DATA TO PROCESS

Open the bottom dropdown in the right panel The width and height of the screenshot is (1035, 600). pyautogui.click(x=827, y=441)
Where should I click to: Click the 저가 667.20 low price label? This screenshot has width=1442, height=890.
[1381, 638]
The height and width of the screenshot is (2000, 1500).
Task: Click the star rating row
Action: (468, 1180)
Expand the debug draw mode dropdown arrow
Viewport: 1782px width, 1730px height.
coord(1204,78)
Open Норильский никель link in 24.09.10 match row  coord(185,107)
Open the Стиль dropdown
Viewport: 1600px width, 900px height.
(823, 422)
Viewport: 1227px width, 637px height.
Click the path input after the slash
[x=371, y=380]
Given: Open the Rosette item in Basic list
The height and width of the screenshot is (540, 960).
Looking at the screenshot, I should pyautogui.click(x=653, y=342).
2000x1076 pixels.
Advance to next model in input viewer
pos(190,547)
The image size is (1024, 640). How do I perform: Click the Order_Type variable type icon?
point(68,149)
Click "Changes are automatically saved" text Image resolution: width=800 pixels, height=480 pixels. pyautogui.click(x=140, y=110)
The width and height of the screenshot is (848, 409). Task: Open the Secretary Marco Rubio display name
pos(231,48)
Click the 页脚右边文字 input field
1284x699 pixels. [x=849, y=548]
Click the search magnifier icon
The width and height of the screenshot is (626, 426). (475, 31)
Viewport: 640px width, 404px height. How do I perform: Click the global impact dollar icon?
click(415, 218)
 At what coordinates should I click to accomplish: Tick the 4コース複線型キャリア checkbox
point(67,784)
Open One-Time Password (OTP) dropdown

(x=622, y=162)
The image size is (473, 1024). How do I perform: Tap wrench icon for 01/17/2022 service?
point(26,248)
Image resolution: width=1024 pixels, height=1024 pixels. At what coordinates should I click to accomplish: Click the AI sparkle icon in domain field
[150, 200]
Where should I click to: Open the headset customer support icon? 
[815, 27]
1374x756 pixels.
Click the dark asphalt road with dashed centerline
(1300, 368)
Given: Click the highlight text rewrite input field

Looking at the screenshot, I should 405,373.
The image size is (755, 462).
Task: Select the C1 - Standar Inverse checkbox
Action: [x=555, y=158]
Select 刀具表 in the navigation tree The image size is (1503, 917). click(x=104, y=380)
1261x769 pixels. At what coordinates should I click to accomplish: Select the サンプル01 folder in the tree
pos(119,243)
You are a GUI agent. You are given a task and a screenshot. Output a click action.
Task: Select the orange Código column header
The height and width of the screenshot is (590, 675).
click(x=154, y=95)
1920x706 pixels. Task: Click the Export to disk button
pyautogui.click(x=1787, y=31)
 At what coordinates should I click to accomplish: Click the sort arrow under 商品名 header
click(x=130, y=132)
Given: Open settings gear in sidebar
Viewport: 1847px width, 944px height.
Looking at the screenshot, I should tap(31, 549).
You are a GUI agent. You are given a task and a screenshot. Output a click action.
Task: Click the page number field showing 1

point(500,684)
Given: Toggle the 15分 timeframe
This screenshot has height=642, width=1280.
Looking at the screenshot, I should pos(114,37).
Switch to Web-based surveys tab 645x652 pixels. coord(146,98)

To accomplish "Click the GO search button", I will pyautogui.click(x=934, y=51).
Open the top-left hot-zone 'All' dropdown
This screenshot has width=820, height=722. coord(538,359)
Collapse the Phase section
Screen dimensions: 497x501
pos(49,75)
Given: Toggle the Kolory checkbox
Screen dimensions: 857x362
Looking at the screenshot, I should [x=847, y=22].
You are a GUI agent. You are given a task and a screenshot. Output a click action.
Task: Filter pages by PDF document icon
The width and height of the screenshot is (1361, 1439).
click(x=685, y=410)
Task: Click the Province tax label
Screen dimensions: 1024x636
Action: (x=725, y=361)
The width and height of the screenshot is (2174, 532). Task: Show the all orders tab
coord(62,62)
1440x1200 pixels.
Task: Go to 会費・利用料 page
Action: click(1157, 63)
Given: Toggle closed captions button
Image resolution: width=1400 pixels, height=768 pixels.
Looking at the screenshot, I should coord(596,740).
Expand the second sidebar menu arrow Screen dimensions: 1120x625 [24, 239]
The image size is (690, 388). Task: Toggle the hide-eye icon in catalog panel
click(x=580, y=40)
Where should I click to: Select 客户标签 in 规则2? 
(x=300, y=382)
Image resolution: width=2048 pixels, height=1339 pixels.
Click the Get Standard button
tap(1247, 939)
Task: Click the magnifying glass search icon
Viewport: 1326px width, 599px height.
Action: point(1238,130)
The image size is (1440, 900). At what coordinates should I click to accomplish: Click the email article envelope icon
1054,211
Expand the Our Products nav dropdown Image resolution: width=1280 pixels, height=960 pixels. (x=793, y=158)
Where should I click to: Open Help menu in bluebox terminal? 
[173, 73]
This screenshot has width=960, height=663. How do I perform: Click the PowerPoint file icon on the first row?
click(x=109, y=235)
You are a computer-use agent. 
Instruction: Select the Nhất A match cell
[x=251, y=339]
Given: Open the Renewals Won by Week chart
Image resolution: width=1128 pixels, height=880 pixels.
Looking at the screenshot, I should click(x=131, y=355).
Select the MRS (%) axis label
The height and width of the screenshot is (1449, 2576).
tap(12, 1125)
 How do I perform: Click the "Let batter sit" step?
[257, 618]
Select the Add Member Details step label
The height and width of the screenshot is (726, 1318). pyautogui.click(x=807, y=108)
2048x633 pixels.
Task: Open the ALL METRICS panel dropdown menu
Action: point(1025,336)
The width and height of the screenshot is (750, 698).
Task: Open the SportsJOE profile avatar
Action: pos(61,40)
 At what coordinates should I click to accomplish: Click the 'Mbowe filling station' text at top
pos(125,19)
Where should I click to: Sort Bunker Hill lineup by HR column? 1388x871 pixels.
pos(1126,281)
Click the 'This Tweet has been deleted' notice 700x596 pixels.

WORK REQUEST
In the listing above, the lines from the one containing "Image resolution: width=2048" through the one containing "Expand the Our" must be set down exactly, with no other lines.

TASK OUTPUT
Image resolution: width=2048 pixels, height=1339 pixels.
Click the Get Standard button
tap(1247, 939)
Task: Click the magnifying glass search icon
Viewport: 1326px width, 599px height.
Action: point(1238,130)
The image size is (1440, 900). At what coordinates should I click to accomplish: Click the email article envelope icon
1054,211
Expand the Our Products nav dropdown Image resolution: width=1280 pixels, height=960 pixels. (x=793, y=158)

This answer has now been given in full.